2) Understand Your Loved One’s Needs
One vital step in planning your estate is ensuring that your loved ones are protected after you pass. Right now would be a good time to see if you have enough life insurance, have a guardian for your children, and to note any wishes you may have for your children’s care. If you do not outline your family’s needs in your estate plan, the court may not abide by your wishes.
3) Legal Directives
A comprehensive estate plan will incorporate multiple legal directives. One example of a legal directive would be a trust. With a living trust, you will have the ability to move portions of your estate toward certain things while you are alive. If you were to become ill, your trustee can take over. After your death, your chosen trustee will transfer your assets to your chosen beneficiaries.
Another example is a medical care directive, which outlines your desires for medical care if for some reason you become unable to make those decisions yourself. If you become unable to medically care for yourself, you may appoint a durable financial power of attorney, which allows somebody else to manage your financial affairs when you can’t. This can include paying your taxes, bills, and managing certain assets.
4) Take Time to Review Your Beneficiaries
It is important to review all of your beneficiaries often. In many cases, banks and other financial institutions may already have beneficiary designations, which in some cases may outweigh your will. You will want to ensure that your beneficiaries are updated to your wishes. You also want to ensure that no beneficiary fields are left blank, or else the court may distribute those assets based on state laws.
Additionally, if your primary beneficiary passes before you, you will want to have a backup beneficiary in case you forget to update your beneficiary designation.

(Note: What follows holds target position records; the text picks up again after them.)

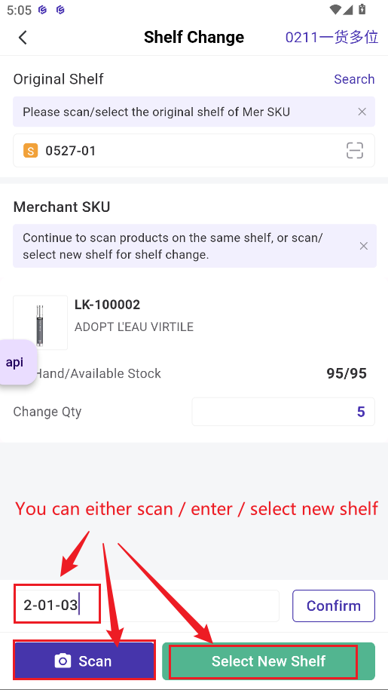Viewport: 388px width, 690px height.
Task: Tap the Select New Shelf button
Action: (268, 661)
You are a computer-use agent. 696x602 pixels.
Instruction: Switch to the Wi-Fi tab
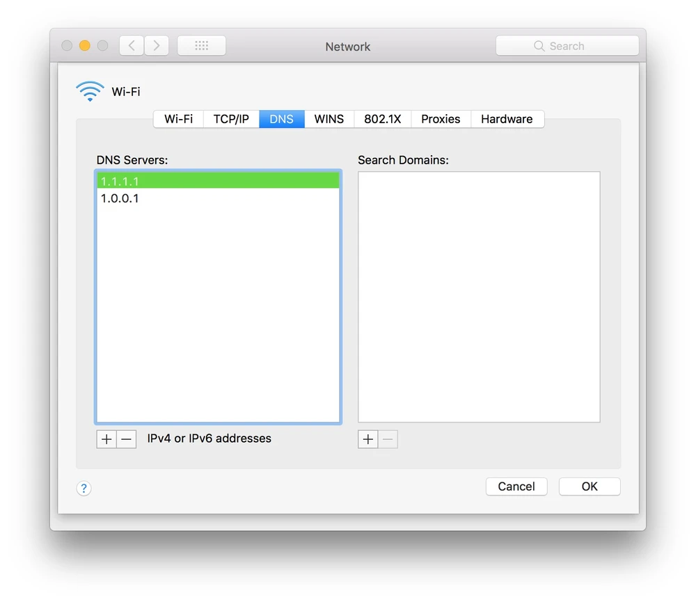(x=178, y=119)
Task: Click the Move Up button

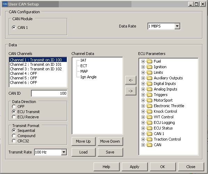Action: 83,141
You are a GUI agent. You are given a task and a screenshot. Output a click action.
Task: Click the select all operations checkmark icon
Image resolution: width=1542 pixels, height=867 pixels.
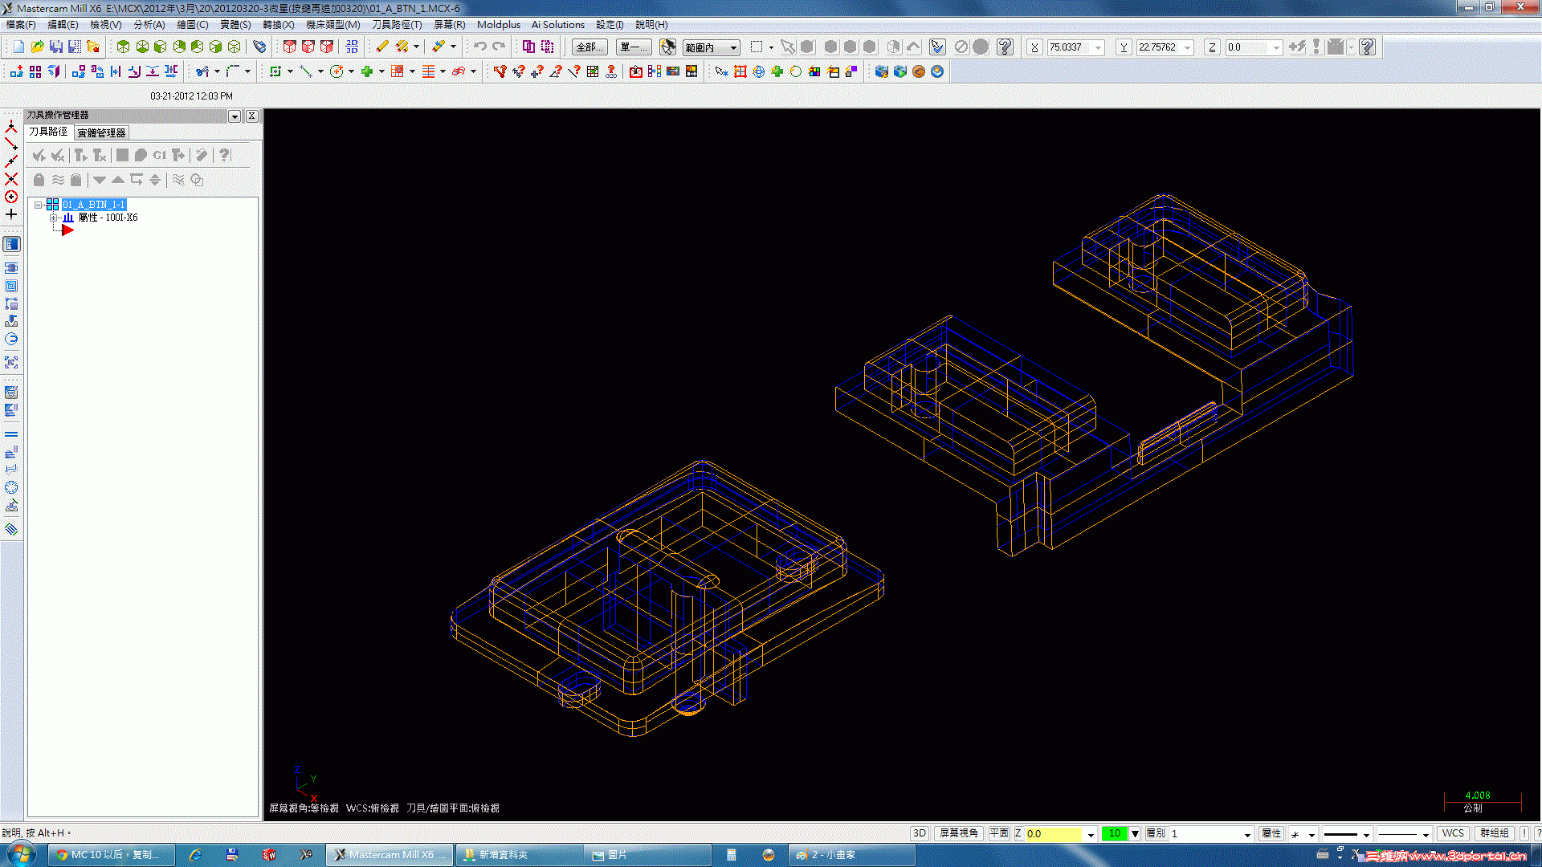click(x=39, y=155)
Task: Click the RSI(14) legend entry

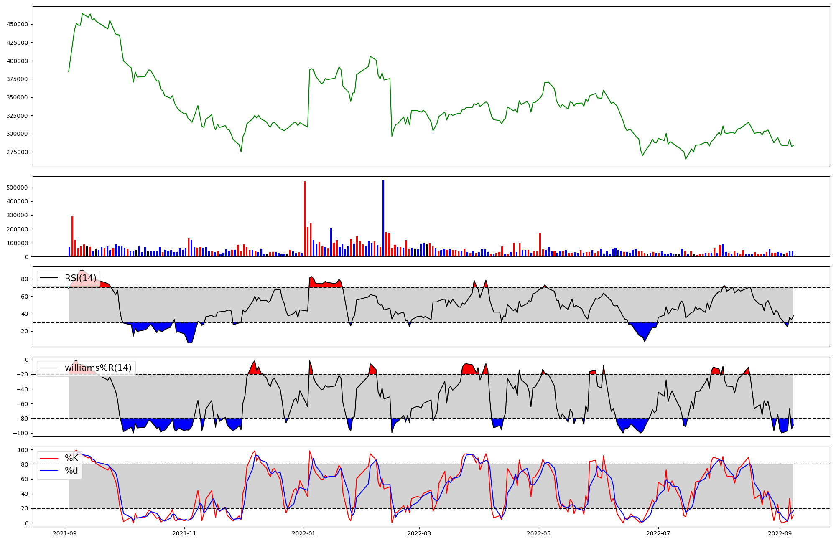Action: (80, 278)
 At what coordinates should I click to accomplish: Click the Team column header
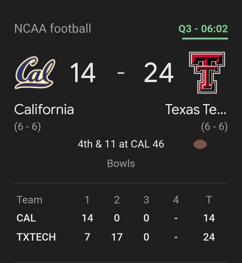click(x=29, y=200)
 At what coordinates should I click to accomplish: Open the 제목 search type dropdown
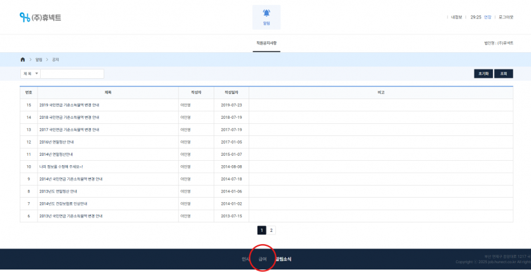31,74
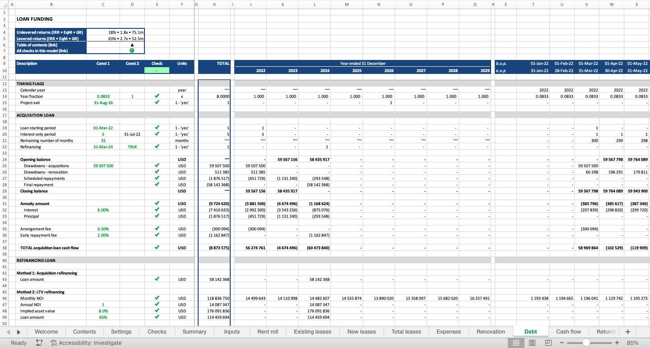Switch to the Summary sheet tab
This screenshot has height=348, width=650.
[194, 332]
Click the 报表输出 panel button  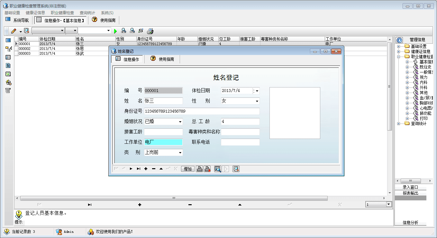point(410,193)
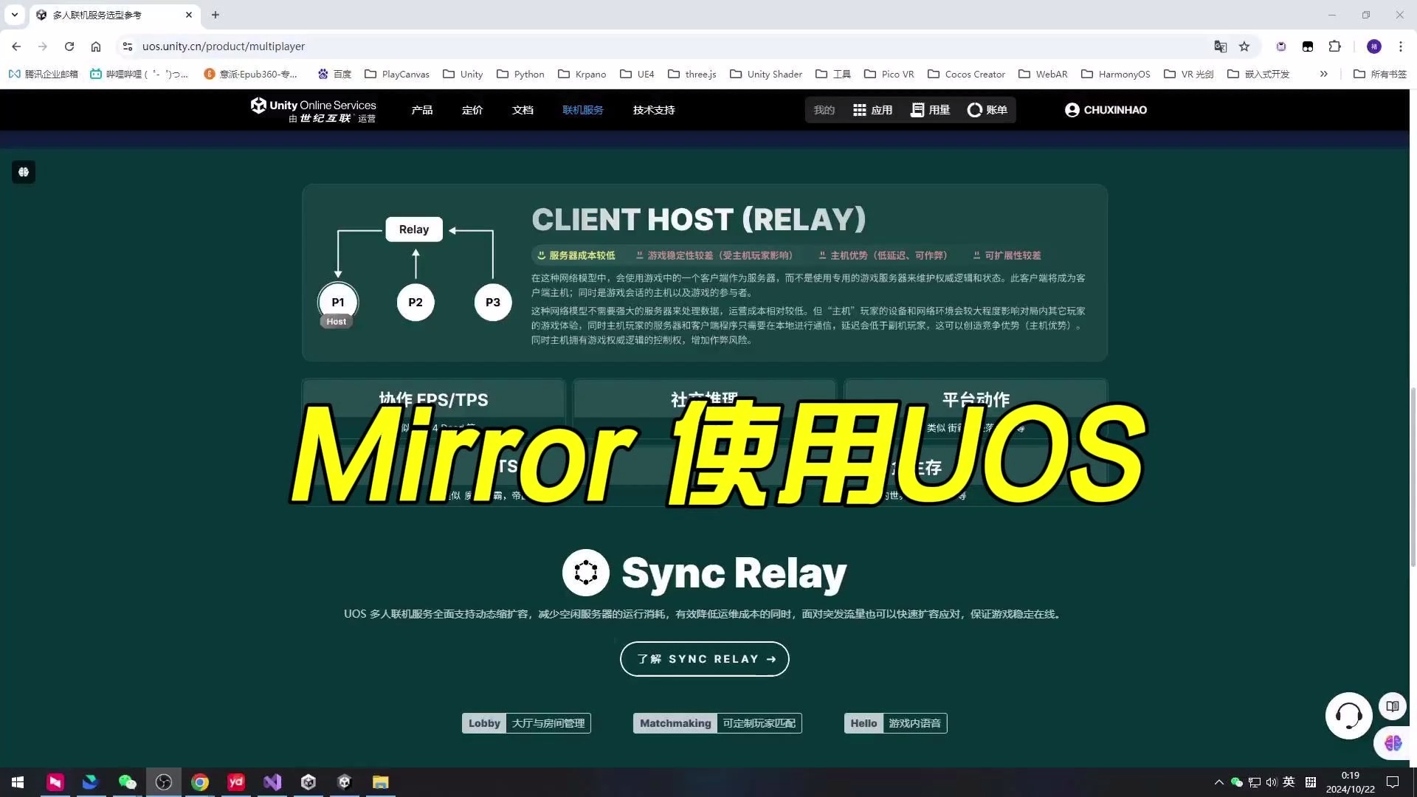The image size is (1417, 797).
Task: Click the Unity Online Services logo
Action: pos(313,109)

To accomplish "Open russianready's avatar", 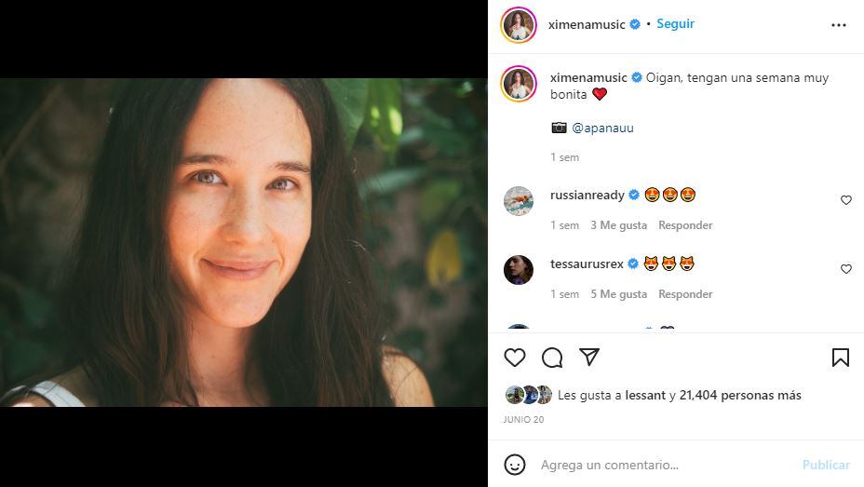I will (519, 200).
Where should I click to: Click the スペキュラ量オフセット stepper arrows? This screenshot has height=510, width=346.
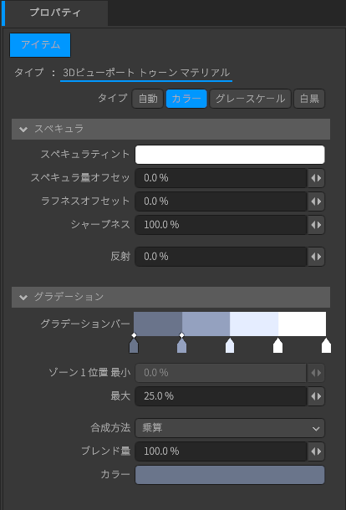316,178
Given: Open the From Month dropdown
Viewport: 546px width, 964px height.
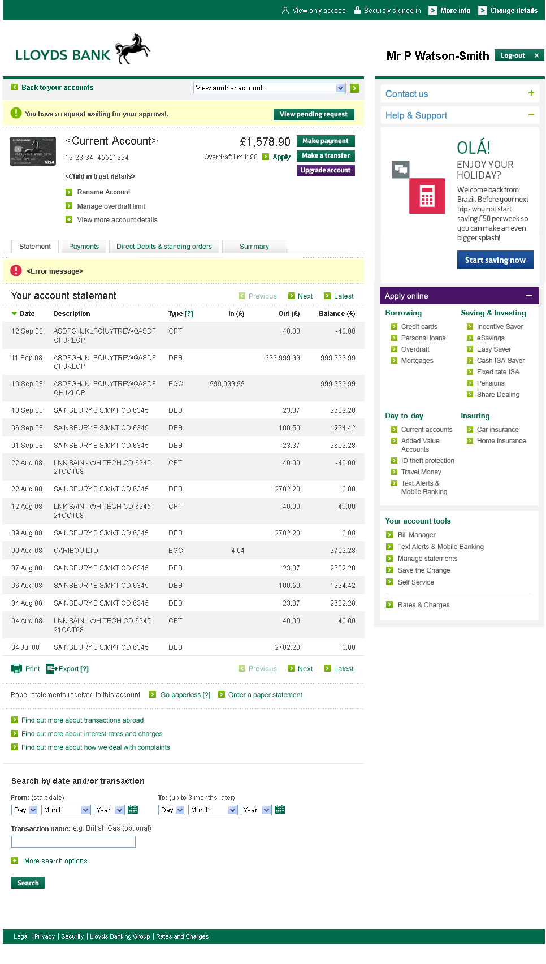Looking at the screenshot, I should (x=66, y=810).
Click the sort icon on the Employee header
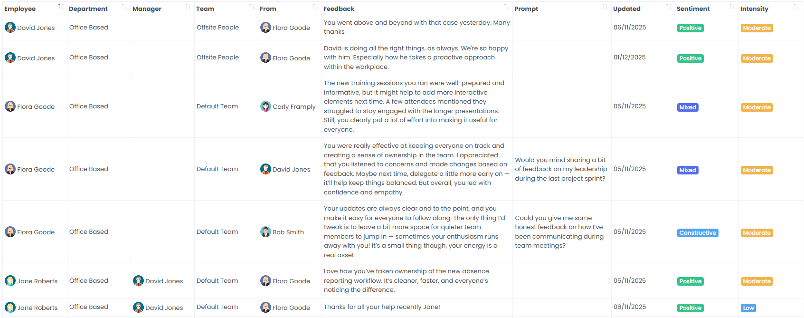The height and width of the screenshot is (318, 804). [x=60, y=6]
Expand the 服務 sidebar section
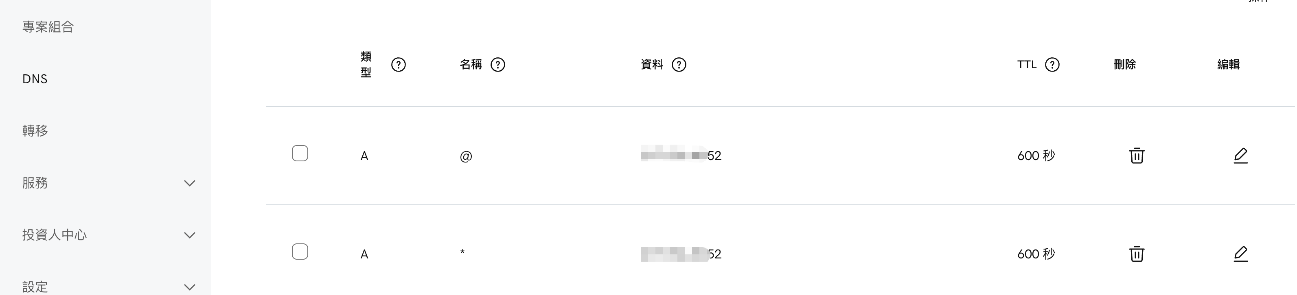1297x295 pixels. 189,183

5) Understand Your States Estate Tax Laws
One key aspect of estate planning is attempting to minimize any taxes that may be imposed on the estate. However, the vast majority of estates will not undergo most taxes. Although some states may have a state tax for your estate, at the federal level, only estates larger than $11.58 million will be taxed as of 2020. It is also important to note that some states may have an inheritance tax, which means that those who inherit certain sums of money may be required to pay tax on it.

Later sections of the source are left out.